- _EXCERPTED TEXT_

▬▬▬▬▬▬

UNDERGROUND VOICES: NON-FICTION 2006
STEPHANIE SCHROEDER

Five West

I am # 5 W 0 2 5 - Bed 1 and I am bipolar.

From the window of my room in the Jersey City Medical Center, I can see the Jersey Avenue stop on the light rail, as well as the Liberty Science Center, both of which I have nonchalantly passed—or traveled—on my daily commute.

That was then. This is now.

I got here by swallowing several hundred pills: very strong anti-depressants, narcotics, mood stabilizers, sleeping pills, anti-psychotics.

I downed the pills with orange juice, falling asleep in my bed, and stewing in my own juice for 24 hours where my girlfriend found me unconscious and covered in my own nauseating bodily fluids.

Who the hell knows what day it is? It might be Saturday. The only reason I care is that I am getting out Monday. Who knows what time it is? I took a nap after breakfast and morning meds. I’m so bored and bereft of any humanity, our room is watched on a monitor, I’m wearing a gown without a back, I have to stand in line waiting for medication I don’t want, and I’ve broken out in a rash from the soap provided. Places like this enforce rather than treat insanity, I think.

A small steel serving tray bolted to the bathroom wall above the sink serves as our mirror, my distorted face and body reflects in the tarnished metal like a funhouse image. I can’t do my hair properly, even with the product I am allowed to have. My usual funky, spiky style eludes me. I’m embarrassed by my flat hair. Even on this locked ward.

I shuffle along the hallway in my loose sneakers like a mental patient (they take away shoe laces so you can’t hang yourself). I ask for a pencil and paper. And, because I am white, well-educated and well-spoken, am granted a pen. But, I must rip out paper from my notebook—the metal spiral might turn into a weapon.

I choose a vegetarian menu, thinking it will be better than the gross so-called meat they serve. We all eat on command and trade food like schoolchildren. Corlette—a man trapped in a woman’s body, he tells everyone—which scares the crap out of most patients, takes any and all uneaten food; I cop all the unwanted coffee; my roommate Liana complains at every meal, “This isn’t what I ordered,” like she’s at a fancy French restaurant.

Liana jabbers all day about her court case. It turns out she’s been “cheeking” her meds and one day a bunch of brutes burst into our room, hold her down, and inject her with a shot of Haldol.

▬▬▬▬▬▬

- _DATASET CONTENT_
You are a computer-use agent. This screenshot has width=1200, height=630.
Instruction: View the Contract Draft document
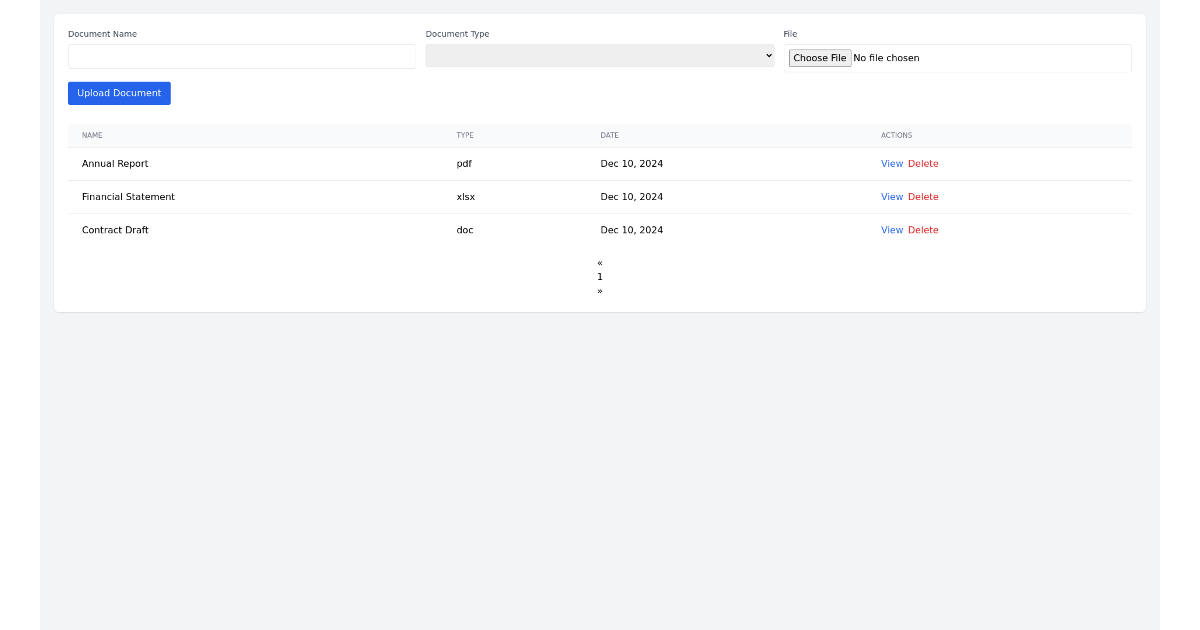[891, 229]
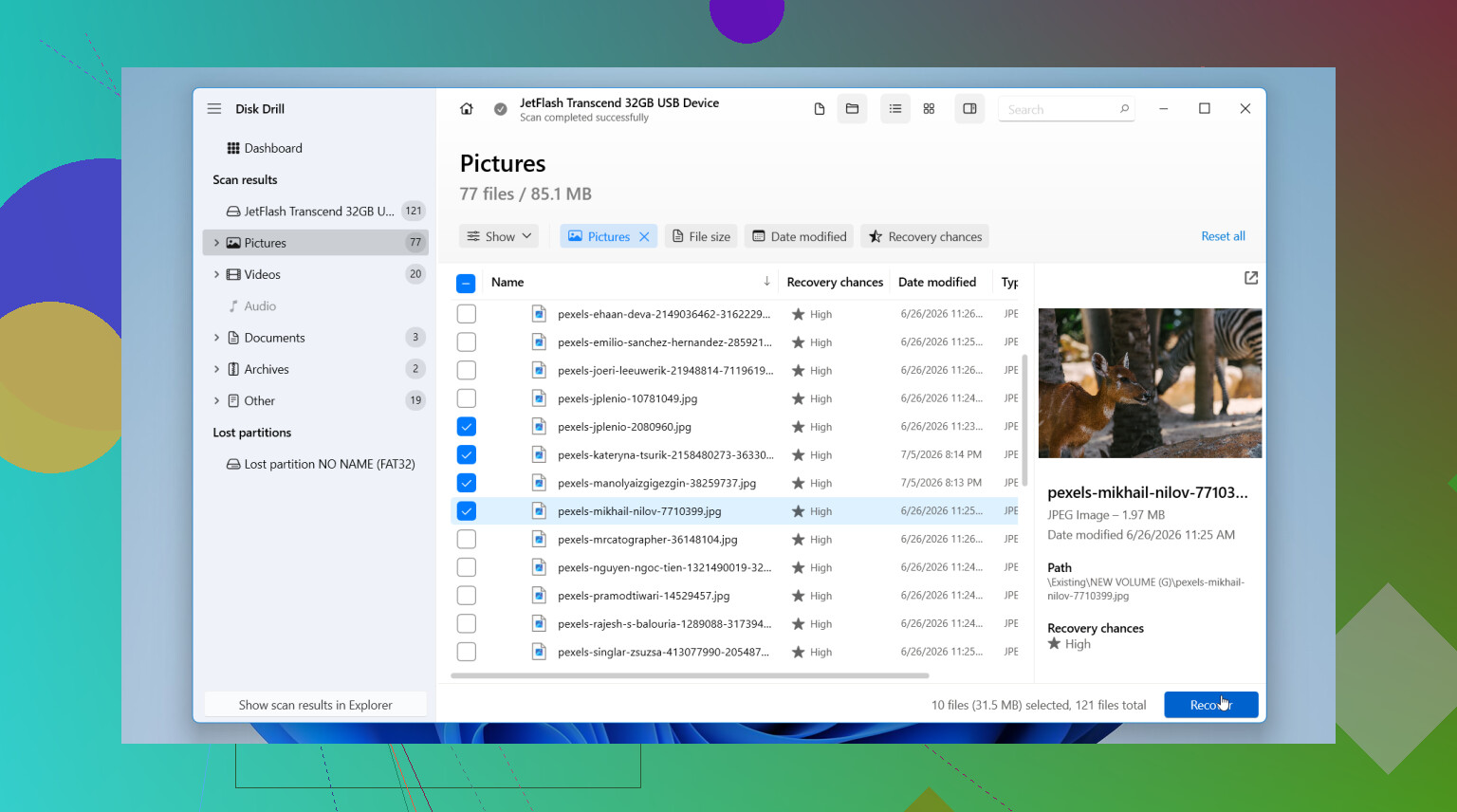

▬▬▬▬▬▬

- _ASSIGNED TASK A_
Rewrite the paragraph of the Five West text that begins "A small steel serving tray" more briefly, keeping its main facts.
- _ASSIGNED TASK B_
Replace "light rail" with "commuter train" in the Five West text and give the passage starting with "From the window" and going on through "This is now.".

- _EXPECTED ANSWER A_
Our bathroom mirror is a tarnished steel serving tray bolted above the sink, and it warps my face and body like a funhouse image. Even with the product I'm allowed, I can't get my usual funky, spiky hairstyle, and I'm embarrassed by my flat hair, even on this locked ward.

- _EXPECTED ANSWER B_
From the window of my room in the Jersey City Medical Center, I can see the Jersey Avenue stop on the commuter train, as well as the Liberty Science Center, both of which I have nonchalantly passed—or traveled—on my daily commute.

That was then. This is now.